Creve Coeur is a village in Groveland Township, Tazewell County, Illinois, United States. As of the 2020 census, the village population was 4,934. Creve Coeur is a suburb of Peoria and is part of the Peoria, Illinois Metropolitan Statistical Area.

==Geography==
According to the 2010 census, Creve Coeur has a total area of 4.675 sqmi, of which 4.31 sqmi (or 92.19%) is land and 0.365 sqmi (or 7.81%) is water.

==Demographics==

Historical population
| Census | Pop. | Note | %± |
| 1930 | 350 |  | — |
| 1940 | 3,535 |  | 910.0% |
| 1950 | 5,499 |  | 55.6% |
| 1960 | 6,684 |  | 21.5% |
| 1970 | 6,440 |  | −3.7% |
| 1980 | 6,851 |  | 6.4% |
| 1990 | 5,938 |  | −13.3% |
| 2000 | 5,448 |  | −8.3% |
| 2010 | 5,451 |  | 0.1% |
| 2020 | 4,934 |  | −9.5% |
U.S. Decennial Census

===2020 census===

As of the 2020 census, Creve Coeur had a population of 4,934. The median age was 40.8 years. 20.3% of residents were under the age of 18 and 16.5% of residents were 65 years of age or older.
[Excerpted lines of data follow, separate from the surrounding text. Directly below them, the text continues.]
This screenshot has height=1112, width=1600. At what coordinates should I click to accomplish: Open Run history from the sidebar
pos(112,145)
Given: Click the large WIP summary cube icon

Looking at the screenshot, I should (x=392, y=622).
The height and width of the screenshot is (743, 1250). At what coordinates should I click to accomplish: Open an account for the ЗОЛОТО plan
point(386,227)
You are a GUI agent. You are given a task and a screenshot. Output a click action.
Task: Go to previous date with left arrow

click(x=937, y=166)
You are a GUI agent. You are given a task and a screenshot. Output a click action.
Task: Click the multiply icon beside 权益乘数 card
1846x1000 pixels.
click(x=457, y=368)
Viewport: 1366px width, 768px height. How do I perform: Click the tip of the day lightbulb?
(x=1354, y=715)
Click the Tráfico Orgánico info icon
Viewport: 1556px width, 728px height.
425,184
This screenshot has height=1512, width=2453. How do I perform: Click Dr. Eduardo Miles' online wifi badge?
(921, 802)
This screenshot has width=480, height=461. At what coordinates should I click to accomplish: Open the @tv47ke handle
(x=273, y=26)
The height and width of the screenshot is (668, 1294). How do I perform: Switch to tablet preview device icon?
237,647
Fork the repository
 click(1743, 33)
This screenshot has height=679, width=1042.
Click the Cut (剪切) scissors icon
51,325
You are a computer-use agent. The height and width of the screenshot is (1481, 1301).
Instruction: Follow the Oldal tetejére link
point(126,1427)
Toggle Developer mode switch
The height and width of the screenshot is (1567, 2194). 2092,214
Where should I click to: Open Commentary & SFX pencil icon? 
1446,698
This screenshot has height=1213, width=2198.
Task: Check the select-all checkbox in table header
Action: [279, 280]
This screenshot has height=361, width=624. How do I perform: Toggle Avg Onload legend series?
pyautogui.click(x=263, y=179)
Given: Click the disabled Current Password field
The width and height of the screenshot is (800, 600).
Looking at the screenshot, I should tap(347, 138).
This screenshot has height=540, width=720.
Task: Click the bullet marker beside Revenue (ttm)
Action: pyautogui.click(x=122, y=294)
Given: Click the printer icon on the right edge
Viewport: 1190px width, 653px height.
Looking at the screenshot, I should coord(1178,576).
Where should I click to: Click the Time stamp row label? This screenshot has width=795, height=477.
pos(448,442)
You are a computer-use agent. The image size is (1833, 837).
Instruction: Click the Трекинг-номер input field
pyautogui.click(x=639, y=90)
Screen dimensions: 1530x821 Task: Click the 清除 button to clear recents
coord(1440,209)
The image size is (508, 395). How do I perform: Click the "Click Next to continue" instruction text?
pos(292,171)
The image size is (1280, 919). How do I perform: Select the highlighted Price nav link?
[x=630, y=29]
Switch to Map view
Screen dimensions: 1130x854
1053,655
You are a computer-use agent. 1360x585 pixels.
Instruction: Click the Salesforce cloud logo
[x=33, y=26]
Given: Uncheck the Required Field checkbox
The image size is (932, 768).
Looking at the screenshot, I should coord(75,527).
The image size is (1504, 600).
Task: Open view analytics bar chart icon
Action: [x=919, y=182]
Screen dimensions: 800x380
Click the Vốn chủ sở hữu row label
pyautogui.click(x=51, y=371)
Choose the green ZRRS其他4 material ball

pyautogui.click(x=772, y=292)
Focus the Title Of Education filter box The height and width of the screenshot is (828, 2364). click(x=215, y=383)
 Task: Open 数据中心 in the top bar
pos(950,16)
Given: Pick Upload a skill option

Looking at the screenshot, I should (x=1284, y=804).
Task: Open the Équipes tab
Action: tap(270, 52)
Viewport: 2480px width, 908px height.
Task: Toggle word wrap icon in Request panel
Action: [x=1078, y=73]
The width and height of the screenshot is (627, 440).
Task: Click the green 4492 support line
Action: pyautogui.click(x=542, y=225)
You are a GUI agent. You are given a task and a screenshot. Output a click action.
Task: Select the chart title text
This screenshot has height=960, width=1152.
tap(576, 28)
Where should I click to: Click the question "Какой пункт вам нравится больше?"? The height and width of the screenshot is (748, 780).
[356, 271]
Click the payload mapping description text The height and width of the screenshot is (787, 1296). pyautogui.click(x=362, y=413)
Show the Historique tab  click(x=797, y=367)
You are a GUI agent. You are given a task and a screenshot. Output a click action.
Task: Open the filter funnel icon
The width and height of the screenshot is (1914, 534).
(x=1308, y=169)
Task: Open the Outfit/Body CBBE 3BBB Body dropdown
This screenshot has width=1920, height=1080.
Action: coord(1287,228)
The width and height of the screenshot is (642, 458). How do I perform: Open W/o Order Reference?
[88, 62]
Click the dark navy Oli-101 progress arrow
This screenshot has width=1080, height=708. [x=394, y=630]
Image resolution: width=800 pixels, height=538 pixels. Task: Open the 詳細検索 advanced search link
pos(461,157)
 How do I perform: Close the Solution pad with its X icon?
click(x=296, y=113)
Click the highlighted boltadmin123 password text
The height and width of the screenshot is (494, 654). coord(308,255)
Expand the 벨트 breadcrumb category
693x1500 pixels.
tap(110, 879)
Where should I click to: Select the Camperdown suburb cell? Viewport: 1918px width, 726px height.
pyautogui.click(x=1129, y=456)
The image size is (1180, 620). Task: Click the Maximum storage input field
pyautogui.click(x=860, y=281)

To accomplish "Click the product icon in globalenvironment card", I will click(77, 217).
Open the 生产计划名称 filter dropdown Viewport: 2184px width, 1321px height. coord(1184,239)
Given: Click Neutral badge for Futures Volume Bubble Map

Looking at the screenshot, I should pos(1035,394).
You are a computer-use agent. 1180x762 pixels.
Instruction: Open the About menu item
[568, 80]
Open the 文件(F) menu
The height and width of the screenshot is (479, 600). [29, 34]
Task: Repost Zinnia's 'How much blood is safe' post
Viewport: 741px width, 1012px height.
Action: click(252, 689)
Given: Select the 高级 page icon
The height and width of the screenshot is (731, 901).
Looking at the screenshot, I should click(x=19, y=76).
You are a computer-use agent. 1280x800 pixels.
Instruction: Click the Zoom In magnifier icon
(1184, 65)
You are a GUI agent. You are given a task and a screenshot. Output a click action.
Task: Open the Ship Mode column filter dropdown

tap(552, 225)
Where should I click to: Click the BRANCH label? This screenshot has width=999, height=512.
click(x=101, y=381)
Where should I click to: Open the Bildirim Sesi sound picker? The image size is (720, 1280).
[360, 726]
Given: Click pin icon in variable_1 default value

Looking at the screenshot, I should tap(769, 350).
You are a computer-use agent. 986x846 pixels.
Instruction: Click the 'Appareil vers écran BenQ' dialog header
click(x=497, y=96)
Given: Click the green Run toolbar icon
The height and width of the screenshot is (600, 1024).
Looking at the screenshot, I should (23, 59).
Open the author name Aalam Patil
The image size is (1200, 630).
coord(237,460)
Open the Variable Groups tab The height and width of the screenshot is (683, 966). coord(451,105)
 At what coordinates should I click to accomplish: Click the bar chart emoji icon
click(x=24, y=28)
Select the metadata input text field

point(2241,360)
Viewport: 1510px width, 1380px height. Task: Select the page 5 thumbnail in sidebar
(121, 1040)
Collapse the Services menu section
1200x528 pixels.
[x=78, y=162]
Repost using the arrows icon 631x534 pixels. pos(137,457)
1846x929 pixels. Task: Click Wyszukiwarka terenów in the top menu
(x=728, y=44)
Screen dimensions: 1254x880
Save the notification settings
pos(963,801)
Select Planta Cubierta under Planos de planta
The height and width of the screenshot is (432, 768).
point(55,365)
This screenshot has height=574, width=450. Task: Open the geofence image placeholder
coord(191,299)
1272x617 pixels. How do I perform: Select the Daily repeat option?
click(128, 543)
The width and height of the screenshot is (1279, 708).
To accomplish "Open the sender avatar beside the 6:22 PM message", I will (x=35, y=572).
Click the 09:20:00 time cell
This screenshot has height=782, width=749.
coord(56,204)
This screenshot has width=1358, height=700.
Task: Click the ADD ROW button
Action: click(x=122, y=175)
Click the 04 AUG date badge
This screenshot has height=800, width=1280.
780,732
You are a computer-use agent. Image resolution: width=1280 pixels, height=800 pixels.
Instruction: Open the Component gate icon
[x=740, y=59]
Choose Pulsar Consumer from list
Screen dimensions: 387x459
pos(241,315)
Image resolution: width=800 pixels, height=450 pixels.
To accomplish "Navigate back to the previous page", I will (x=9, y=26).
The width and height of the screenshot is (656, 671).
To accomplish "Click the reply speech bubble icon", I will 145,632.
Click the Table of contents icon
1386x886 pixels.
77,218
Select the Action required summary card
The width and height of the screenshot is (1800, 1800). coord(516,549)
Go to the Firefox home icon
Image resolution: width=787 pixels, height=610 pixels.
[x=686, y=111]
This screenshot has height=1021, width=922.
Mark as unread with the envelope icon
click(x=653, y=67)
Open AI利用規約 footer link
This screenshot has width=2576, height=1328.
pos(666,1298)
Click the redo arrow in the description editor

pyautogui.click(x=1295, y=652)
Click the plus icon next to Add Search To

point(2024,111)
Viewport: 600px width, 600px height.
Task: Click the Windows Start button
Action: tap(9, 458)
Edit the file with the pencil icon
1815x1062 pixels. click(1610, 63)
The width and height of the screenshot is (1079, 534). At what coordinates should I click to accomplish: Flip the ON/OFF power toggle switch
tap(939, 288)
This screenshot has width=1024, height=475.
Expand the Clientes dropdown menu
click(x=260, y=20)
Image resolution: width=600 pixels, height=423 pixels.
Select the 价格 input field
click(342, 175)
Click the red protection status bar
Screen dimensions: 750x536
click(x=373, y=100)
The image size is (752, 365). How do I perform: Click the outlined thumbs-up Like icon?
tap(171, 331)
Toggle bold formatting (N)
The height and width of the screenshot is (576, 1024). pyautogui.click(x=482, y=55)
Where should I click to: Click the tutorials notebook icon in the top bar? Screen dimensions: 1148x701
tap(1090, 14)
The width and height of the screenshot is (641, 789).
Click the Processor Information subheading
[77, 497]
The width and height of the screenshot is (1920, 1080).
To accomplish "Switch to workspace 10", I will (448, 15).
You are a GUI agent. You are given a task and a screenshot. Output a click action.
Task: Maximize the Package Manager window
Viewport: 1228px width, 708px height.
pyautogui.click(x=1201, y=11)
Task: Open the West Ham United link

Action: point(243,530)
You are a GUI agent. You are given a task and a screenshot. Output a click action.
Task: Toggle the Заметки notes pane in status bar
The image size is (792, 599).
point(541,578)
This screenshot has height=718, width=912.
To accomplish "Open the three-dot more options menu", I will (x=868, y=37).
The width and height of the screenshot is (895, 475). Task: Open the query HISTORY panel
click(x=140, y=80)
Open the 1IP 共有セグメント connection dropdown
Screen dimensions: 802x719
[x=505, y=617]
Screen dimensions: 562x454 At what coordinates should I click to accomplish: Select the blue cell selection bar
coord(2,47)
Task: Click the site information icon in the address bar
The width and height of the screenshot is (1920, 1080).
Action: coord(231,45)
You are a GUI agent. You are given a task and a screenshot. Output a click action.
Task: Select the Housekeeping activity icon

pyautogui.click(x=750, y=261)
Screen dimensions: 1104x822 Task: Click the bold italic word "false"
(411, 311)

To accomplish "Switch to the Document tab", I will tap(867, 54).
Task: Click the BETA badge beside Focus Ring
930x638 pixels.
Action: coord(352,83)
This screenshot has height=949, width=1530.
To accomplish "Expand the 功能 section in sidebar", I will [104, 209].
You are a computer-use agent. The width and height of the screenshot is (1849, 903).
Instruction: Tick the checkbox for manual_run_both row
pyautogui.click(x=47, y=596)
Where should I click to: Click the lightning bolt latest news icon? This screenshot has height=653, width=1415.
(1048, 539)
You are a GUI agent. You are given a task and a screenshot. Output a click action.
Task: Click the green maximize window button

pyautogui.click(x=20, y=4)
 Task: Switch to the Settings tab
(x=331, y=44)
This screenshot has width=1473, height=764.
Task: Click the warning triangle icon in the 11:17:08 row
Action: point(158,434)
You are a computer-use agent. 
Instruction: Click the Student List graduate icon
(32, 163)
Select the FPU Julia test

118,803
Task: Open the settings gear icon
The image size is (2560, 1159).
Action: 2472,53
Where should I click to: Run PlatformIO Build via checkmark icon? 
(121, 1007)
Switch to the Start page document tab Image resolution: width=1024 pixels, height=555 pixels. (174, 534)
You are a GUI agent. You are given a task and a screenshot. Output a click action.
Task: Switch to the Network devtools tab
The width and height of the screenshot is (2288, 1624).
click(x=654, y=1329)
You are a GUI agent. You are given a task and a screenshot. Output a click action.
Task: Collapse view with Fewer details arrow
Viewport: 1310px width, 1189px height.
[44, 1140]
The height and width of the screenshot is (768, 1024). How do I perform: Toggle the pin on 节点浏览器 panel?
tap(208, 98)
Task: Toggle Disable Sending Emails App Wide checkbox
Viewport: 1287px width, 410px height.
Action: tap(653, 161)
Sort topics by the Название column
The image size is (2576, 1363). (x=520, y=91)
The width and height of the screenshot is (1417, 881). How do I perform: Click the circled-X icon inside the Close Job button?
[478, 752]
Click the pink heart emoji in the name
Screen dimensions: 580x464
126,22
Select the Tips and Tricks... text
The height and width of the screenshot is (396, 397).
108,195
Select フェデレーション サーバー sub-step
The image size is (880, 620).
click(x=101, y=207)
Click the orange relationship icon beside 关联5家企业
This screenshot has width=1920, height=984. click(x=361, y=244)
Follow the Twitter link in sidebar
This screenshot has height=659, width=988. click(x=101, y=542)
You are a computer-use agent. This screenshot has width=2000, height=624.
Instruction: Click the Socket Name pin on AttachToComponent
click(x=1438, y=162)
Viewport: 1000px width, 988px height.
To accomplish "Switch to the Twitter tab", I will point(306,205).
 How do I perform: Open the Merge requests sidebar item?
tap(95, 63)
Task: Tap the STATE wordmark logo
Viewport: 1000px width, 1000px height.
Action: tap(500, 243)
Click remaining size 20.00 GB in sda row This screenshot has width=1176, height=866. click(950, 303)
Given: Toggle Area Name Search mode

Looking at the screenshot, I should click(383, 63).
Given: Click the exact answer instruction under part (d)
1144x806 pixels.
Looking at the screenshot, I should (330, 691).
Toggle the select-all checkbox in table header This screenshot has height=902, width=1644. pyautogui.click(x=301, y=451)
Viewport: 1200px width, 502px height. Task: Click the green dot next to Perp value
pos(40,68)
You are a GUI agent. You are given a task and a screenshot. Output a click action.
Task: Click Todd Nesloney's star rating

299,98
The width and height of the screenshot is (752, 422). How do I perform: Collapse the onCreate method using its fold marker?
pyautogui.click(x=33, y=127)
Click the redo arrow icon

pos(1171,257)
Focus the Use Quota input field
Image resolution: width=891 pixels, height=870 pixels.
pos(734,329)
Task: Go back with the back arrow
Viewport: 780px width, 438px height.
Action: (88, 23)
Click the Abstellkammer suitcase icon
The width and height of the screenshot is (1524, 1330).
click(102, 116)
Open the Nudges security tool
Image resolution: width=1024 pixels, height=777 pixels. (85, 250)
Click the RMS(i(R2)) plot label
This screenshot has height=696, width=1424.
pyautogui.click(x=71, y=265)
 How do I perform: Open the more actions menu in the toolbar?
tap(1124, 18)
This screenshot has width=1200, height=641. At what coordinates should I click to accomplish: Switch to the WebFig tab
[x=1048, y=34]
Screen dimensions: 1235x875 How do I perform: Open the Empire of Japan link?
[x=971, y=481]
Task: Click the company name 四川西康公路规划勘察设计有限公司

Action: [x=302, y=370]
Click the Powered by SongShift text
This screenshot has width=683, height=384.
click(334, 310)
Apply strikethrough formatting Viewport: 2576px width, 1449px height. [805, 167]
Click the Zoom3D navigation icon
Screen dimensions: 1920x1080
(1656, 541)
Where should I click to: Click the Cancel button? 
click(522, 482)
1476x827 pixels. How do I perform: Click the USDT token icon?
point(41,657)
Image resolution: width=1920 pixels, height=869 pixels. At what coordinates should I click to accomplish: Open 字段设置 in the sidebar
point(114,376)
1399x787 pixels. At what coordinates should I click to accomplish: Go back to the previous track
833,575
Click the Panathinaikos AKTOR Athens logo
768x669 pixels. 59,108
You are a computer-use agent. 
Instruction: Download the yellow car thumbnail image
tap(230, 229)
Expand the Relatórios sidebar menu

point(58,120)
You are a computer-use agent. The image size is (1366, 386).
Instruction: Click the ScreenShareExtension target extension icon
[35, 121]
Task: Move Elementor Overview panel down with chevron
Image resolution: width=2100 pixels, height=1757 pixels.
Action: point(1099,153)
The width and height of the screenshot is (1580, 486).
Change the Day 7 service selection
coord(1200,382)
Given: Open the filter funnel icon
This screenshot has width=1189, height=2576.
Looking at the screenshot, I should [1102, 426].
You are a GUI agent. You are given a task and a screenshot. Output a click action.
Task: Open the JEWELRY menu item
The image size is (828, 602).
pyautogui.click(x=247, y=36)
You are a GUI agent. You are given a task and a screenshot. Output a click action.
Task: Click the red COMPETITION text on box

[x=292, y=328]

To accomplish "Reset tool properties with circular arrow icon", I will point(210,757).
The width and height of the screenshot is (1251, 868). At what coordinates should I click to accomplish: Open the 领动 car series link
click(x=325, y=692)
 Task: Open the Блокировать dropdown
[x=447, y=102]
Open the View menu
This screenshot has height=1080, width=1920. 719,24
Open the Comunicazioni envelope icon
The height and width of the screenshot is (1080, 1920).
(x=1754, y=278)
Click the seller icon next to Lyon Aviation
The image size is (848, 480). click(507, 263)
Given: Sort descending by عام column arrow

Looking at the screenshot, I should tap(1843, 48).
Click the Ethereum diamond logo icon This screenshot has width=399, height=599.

For every 100 females there were 104.1 males, and for every 100 females age 18 and over there were 100.7 males age 18 and over.

98.7% of residents lived in urban areas, while 1.3% lived in rural areas.

There were 2,137 households in Creve Coeur, of which 24.4% had children under the age of 18 living in them. Of all households, 36.8% were married-couple households, 24.7% were households with a male householder and no spouse or partner present, and 27.6% were households with a female householder and no spouse or partner present. About 33.8% of all households were made up of individuals and 12.7% had someone living alone who was 65 years of age or older.

There were 2,408 housing units, of which 11.3% were vacant. The homeowner vacancy rate was 3.0% and the rental vacancy rate was 11.6%.

Racial composition as of the 2020 census
| Race | Number | Percent |
|---|---|---|
| White | 4,461 | 90.4% |
| Black or African American | 69 | 1.4% |
| American Indian and Alaska Native | 24 | 0.5% |
| Asian | 19 | 0.4% |
| Native Hawaiian and Other Pacific Islander | 3 | 0.1% |
| Some other race | 56 | 1.1% |
| Two or more races | 302 | 6.1% |
| Hispanic or Latino (of any race) | 178 | 3.6% |

===2000 census===

At the 2000 census there were 5,448 people, 2,219 households, and 1,488 families in the village. The population density was 1,342.2 PD/sqmi. There were 2,476 housing units at an average density of 610.0 /sqmi. The racial makeup of the village was 97.14% White, 0.39% African American, 0.53% Native American, 0.18% Asian, 0.02% Pacific Islander, 0.81% from other races, and 0.94% from two or more races. Hispanic or Latino of any race were 1.95%.

Of the 2,219 households 28.8% had children under the age of 18 living with them, 50.2% were married couples living together, 12.2% had a female householder with no husband present, and 32.9% were non-families. 27.2% of households were one person and 9.8% were one person aged 65 or older. The average household size was 2.46 and the average family size was 2.97.

The age distribution was 24.7% under the age of 18, 8.9% from 18 to 24, 30.5% from 25 to 44, 22.6% from 45 to 64, and 13.3% 65 or older. The median age was 36 years. For every 100 females, there were 97.9 males. For every 100 females age 18 and over, there were 95.2 males.

The median household income was $36,138 and the median family income was $41,006. Males had a median income of $32,188 versus $21,302 for females. The per capita income for the village was $16,712. About 4.5% of families and 7.3% of the population were below the poverty line, including 7.6% of those under age 18 and 5.5% of those age 65 or over.

==Transportation==
CityLink provides bus service on Route 23 connecting Creve Coeur to downtown Peoria, downtown Pekin and other destinations.